Sbarca il fondo CVC con 300 milioni di sterline Adesso si deve «convincere» in campo e fuori

Il Sei Nazioni in stile F1  L'Italia dell'ovale rischia se non fa tornare i conti

C'era una volta Cenerentola ovvero la favola dell'Italrugby che da brutto anatroccolo diventava cigno e saliva sul palcoscenico della palla ovale che contava anche i soldi. Ai tempi del Totocalcio non si arrivava ai 3 miliardi di vecchie lire. A tanto ammontava l'assegno che il Coni staccava ogni anno alla Fir. La disciplina era rigidamente codificata: solo dilettanti e gli stessi stranieri che approdavano in Italia mascheravano i compensi con la voce rimborso spese. Dal 1995 arriva la svolta: cambia il codice il rugby diventa pro e con le vittorie dell'Italia di Coste arriva anche il biglietto per il Sei Nazioni. Arrivano le vittorie ed aumenta il fatturato del rugby Italia che arriva a toccare i 45,2 milioni di euro nel 2012. Il rugby diventa un modello anche perché riempie gli stadi, crea interesse e muove soldi snocciolando nel calendario eventi come il mondiale o il Sei Nazioni che questo pomeriggio a Cardiff con l'Italia taglia il nastro della ventunesima edizione.

A partire da quest'anno tra gli stakeholders del torneo c'è anche il fondo CVC che dopo la Formula 1 ha deciso di investire in mischia.
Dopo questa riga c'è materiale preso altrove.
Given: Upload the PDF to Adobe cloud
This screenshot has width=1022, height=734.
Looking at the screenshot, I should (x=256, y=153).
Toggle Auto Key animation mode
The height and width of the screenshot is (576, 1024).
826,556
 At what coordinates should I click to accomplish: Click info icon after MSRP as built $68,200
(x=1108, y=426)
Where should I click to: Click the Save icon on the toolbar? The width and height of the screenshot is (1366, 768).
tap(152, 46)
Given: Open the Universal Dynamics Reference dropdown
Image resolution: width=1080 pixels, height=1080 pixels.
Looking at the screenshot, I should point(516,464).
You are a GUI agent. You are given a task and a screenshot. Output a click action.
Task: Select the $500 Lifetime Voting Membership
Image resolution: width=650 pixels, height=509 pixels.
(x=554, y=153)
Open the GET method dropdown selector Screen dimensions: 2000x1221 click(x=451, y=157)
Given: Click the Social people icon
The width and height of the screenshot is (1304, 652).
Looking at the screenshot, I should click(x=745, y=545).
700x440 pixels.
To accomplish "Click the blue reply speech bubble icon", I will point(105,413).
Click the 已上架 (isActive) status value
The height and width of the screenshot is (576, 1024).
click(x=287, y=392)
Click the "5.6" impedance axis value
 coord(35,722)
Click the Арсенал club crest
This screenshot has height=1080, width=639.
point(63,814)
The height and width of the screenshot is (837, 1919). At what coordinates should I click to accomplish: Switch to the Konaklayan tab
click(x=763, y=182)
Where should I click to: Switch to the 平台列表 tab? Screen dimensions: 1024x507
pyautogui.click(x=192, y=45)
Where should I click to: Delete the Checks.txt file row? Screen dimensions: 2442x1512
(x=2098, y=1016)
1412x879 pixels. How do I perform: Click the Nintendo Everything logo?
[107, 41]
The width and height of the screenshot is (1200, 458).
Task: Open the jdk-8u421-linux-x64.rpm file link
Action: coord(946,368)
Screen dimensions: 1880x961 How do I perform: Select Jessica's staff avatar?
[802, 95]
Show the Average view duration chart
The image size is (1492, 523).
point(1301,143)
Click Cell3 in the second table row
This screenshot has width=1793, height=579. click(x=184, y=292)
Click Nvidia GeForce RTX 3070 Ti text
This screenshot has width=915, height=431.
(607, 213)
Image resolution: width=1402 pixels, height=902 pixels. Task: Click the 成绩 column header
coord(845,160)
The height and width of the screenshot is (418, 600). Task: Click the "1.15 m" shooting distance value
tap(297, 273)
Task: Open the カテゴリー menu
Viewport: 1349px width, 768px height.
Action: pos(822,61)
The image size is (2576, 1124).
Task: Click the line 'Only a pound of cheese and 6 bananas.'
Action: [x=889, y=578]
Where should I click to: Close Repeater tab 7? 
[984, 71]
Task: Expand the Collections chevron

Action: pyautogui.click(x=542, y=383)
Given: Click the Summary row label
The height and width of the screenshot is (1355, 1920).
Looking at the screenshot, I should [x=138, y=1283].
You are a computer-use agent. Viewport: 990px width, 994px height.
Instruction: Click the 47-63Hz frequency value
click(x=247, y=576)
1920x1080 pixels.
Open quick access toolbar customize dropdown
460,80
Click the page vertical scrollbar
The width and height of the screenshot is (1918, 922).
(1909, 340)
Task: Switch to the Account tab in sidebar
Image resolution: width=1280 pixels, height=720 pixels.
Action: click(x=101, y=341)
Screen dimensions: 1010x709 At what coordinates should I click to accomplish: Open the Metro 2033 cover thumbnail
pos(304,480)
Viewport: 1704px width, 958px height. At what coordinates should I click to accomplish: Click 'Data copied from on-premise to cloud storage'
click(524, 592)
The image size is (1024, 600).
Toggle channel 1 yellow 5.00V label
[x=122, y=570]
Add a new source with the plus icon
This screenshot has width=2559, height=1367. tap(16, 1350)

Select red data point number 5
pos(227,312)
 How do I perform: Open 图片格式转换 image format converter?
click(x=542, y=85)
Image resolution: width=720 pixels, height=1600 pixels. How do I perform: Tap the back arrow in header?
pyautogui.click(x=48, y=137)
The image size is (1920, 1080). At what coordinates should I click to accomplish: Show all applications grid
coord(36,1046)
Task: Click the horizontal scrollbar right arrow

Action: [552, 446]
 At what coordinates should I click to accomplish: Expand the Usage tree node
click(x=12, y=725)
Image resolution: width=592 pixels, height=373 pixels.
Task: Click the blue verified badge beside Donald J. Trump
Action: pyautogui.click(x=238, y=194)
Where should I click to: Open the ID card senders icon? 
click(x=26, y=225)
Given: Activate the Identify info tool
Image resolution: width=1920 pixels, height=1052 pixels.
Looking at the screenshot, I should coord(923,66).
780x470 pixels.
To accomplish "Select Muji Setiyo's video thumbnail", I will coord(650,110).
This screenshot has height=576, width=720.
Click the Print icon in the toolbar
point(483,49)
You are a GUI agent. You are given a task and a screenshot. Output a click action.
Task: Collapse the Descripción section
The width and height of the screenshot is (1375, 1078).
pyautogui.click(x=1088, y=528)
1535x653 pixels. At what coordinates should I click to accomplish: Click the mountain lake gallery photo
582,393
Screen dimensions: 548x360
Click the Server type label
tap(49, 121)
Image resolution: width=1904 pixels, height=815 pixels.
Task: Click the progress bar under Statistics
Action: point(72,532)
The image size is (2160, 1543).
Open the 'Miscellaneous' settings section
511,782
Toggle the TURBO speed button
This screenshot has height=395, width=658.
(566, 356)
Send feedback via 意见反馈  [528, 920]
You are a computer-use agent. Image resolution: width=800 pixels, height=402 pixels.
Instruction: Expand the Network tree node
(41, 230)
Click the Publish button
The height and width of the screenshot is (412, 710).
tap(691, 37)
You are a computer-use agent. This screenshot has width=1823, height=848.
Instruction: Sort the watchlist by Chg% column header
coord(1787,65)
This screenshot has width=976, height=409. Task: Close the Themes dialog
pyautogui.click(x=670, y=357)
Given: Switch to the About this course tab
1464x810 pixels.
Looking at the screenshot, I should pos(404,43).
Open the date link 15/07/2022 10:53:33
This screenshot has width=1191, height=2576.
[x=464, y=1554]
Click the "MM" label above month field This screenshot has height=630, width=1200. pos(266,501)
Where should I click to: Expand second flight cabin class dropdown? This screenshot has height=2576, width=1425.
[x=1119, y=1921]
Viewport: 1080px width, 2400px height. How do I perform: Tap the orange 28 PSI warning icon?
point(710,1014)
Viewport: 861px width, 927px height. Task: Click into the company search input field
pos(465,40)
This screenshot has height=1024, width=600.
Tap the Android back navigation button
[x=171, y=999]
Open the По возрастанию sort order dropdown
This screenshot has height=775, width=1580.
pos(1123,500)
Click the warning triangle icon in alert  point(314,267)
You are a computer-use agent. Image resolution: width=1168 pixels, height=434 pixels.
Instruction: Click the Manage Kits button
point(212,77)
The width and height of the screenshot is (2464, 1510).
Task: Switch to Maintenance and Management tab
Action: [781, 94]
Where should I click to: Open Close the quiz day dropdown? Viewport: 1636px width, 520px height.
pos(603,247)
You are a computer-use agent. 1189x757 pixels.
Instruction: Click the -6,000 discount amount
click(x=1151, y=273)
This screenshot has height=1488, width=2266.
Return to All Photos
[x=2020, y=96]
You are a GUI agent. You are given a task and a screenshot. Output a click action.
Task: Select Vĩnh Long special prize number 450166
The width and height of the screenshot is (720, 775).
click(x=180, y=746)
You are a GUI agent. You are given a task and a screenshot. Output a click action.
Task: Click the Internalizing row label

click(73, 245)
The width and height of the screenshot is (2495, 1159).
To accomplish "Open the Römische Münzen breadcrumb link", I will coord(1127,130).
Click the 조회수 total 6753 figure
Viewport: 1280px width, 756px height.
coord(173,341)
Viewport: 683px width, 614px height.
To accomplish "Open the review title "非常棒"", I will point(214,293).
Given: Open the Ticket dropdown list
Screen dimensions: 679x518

La quota è del 27% (300 milioni di sterline) oltre a un altro 15% (120 milioni) buttato nel Pro14, il torneo celtico che mette ai nastri di partenza Benetton e Zebre, le due franchigie di alto livello del rugby italiano. Per il mondo ovale è un cambio di rotta, abituato come era a non cambiare una virgola delle vecchie consuetudini. Gli anni passano per tutti ma i rischi (soprattutto di tenuta) di una simile operazione ci sono tutti.

E l'Italia non ne è esente soprattutto perché i tempi dell'Eldorado di una volta non c'è più. E non solo perché nel Sei Nazioni non si vince dal 2015 ma anche perché le casse Fir non sono ricche come quelle di una volta. Secondo il Coni i bilanci sono formalmente corretti a dispetto di qualche turbolento dissenso da parte dei revisori dei conti ma il fatto che negli anni si sia erosa la capacità di spesa della Fir è un fatto. L'Italia che non vince, l'Olimpico non più sold out, in una parola il rugby azzurro sempre più anello debole del rugby che conta, ci costringe a cambiare rotta. La tradizione in una parola non paga più. Con le quote in mano ai fondi di investimento e con l'aria ad ogni batosta che evoca la retrocessione degli azzurri in una ipotetica poule B del Championship, il rischio del più classico calcio nel sedere si materializza dietro l'angolo. La stessa partita contro gli All Blacks cancellata durante il mondiale perché ininfluente la dice lunga sulla nostra considerazione internazionale.

Per questo il Sei Nazioni che va a incominciare contro il Galles diventa l'occasione per recuperare in credibilità. Dopo il mondiale tutte le grandi squadre ripartono da zero o giù di lì, nuovi nomi tra campo e panchina per scommettere su un ciclo che dura 4 anni e che porta al prossimo mondiale. Così anche l'Italia che saluta Parisse e gli altri e scommette su Franco Smith come tecnico pro-tempore. Un'Italia con un nuovo Dna, possibilmente indigeno. Smith conosce il rugby italiano avendo allenato il Benetton. E' l'unico appiglio al quale possiamo attaccarci. Il resto sono chiacchiere da bar.

Le solite, tipiche di una vigilia che ora attende solo una vittoria.